**EXCERPTED TEXT**
□ □ □ □ □ □ □
# VIA Preference Raffle (and return to France?)



## Anderson (Oct 3, 2015)

So, there's a raffle going on over at VIA Preference for up to 10K points, and you get one entry per $100 spent (up to 5 entries). Not bad...but there's a funny quirk about it:

https://www.viapreference.com/public/docs/Win_your_Way_Rules_2015.pdf

In order to qualify under the "no purchase necessary" rules, you can _also_ enter by sending in an essay of at least 250 words (English or French should qualify) about why you like VIA Preference. It's not clear whether spending money on VIA will count for up to 5 entries _and_ spending will get up to 5 entries (for a total of 10); it's pretty clear that VIA isn't expecting people to bother with the essay route (trying to determine whether entries need to be hand-written versus typed is also a fun question, since it says "no copies"). Also not clear is whether money spent now for travel outside the period in question will count.

The other thing that showed up curiously, on the Preference website, was the following redemption option on my landing page:



> 2,500
> Points


France - Generic
One-way - Economy

It doesn't show up elsewhere and there's nothing mentioned on the site anywhere I can find, but it looks like VIA _might_ have returned to offering TGV tickets as a redemption choice.

Finally, an interesting note from the contest T&C is that VIA values their points at $0.08/point (Canadian, of course).


----------



## SubwayNut (Oct 4, 2015)

Anderson I'm not seeing anything about that. 

I also just logged into my VIA Preference Account (took me awhile to remember the number) and noticed that points from a Canadian Trip I took last April, partially paid for via a travel voucher given to me when the Ocean's HEP gave out in Truro, Nova Sscotia (I assume it's too late to follow-up) never posted. I guess this travel voucher made the whole intinerary invalidated for points, or was my number missing.


----------



## Anderson (Oct 4, 2015)

(What aren't you seeing? The raffle offer or the France bit? I'm going to call on the raffle...and incidentally ask on the "write in to enter" bit as well).


----------



## SubwayNut (Oct 4, 2015)

Didn't specify just seeing the raffle.

Seeing nothing about writing in as a way to enter.


----------



## Anderson (Oct 4, 2015)

SubwayNut said:


> Didn't specify just seeing the raffle.
> 
> Seeing nothing about writing in as a way to enter.


Check paragraph 4 of the T&C.


----------
□ □ □ □ □ □ □
**WORK TASK 1**
Rewrite every entry in the block, changing "screenshot" to "image" and leaving all other wording as it is. Omit the pictures from your version.
The thread above has no connection to the entries that come next.

**INFORMATION**
□ □ □ □ □ □ □
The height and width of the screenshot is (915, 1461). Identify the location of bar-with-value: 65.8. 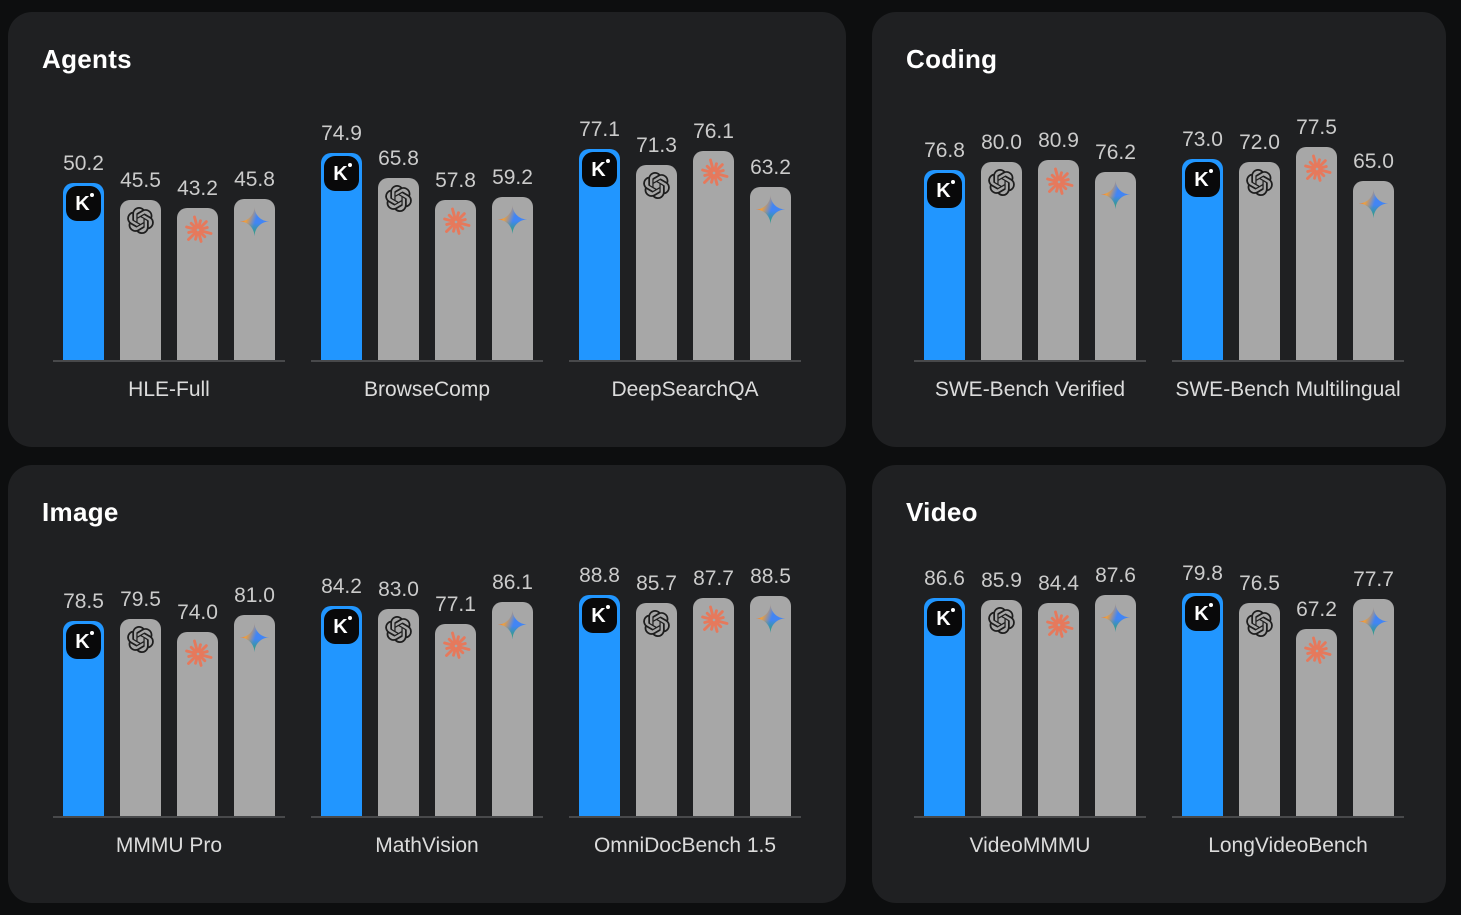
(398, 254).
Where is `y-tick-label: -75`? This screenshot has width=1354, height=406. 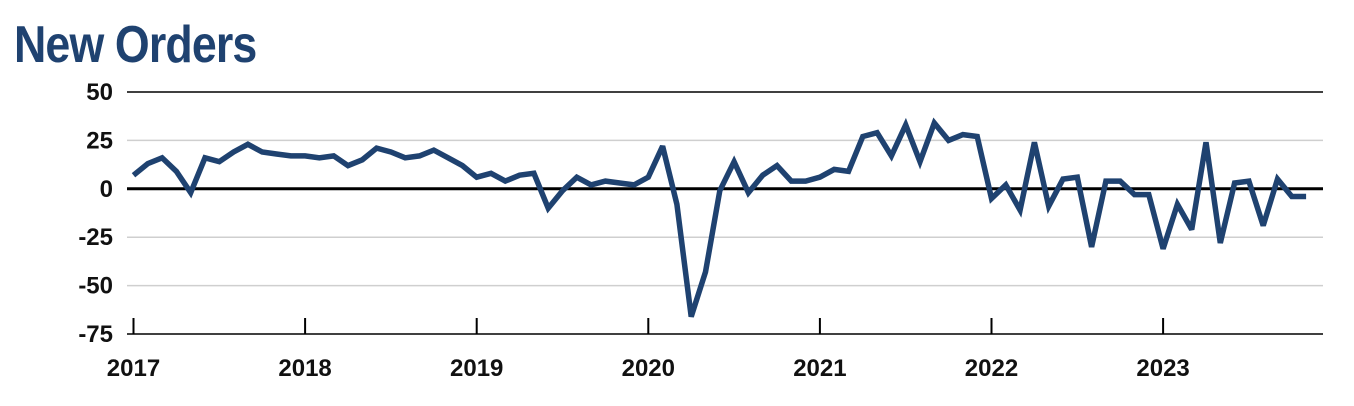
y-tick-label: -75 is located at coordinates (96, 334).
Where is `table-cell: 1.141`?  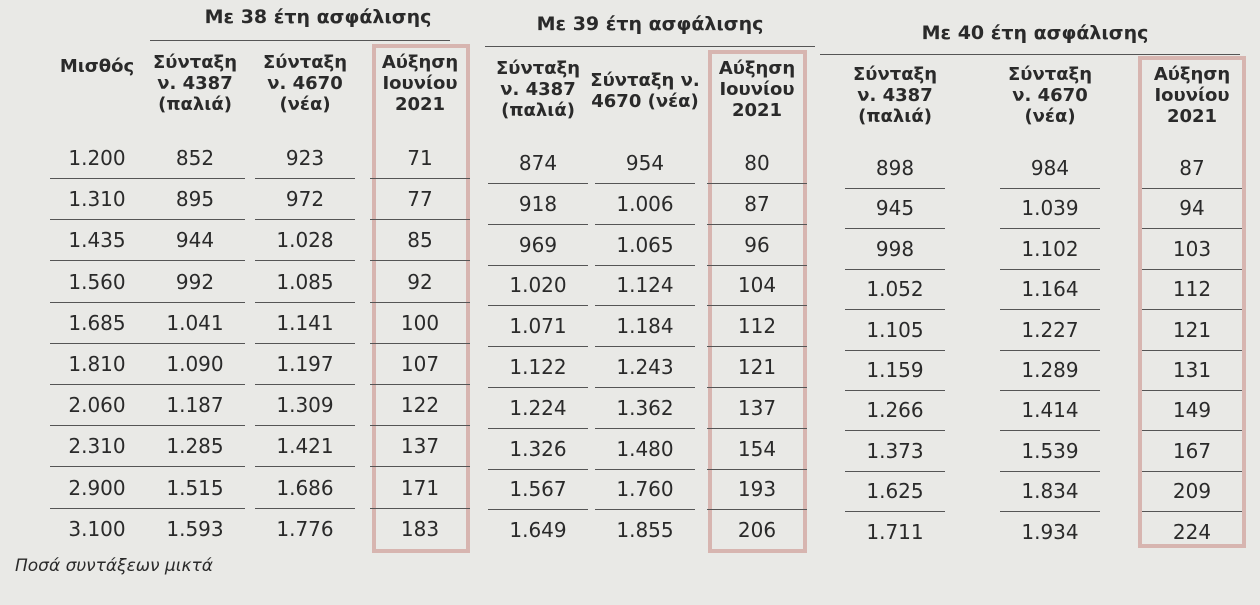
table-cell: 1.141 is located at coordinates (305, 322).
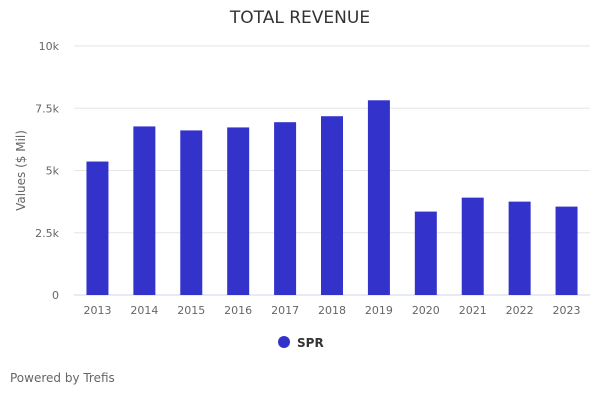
□ □ □ □ □ □ □
**WORK TASK 2**
According to the VIA Preference raffle thread, how much does VIA value each of its points?

**RESPONSE BOX 1**
The height and width of the image is (915, 1461). Identify the location of bar-with-value: 65.8. 
(398, 254).
Where is `y-tick-label: -75`? This image has width=1354, height=406. 
y-tick-label: -75 is located at coordinates (96, 334).
Where is `table-cell: 1.141`?  
table-cell: 1.141 is located at coordinates (305, 322).

**RESPONSE BOX 2**
VIA values its points at $0.08 per point, in Canadian dollars.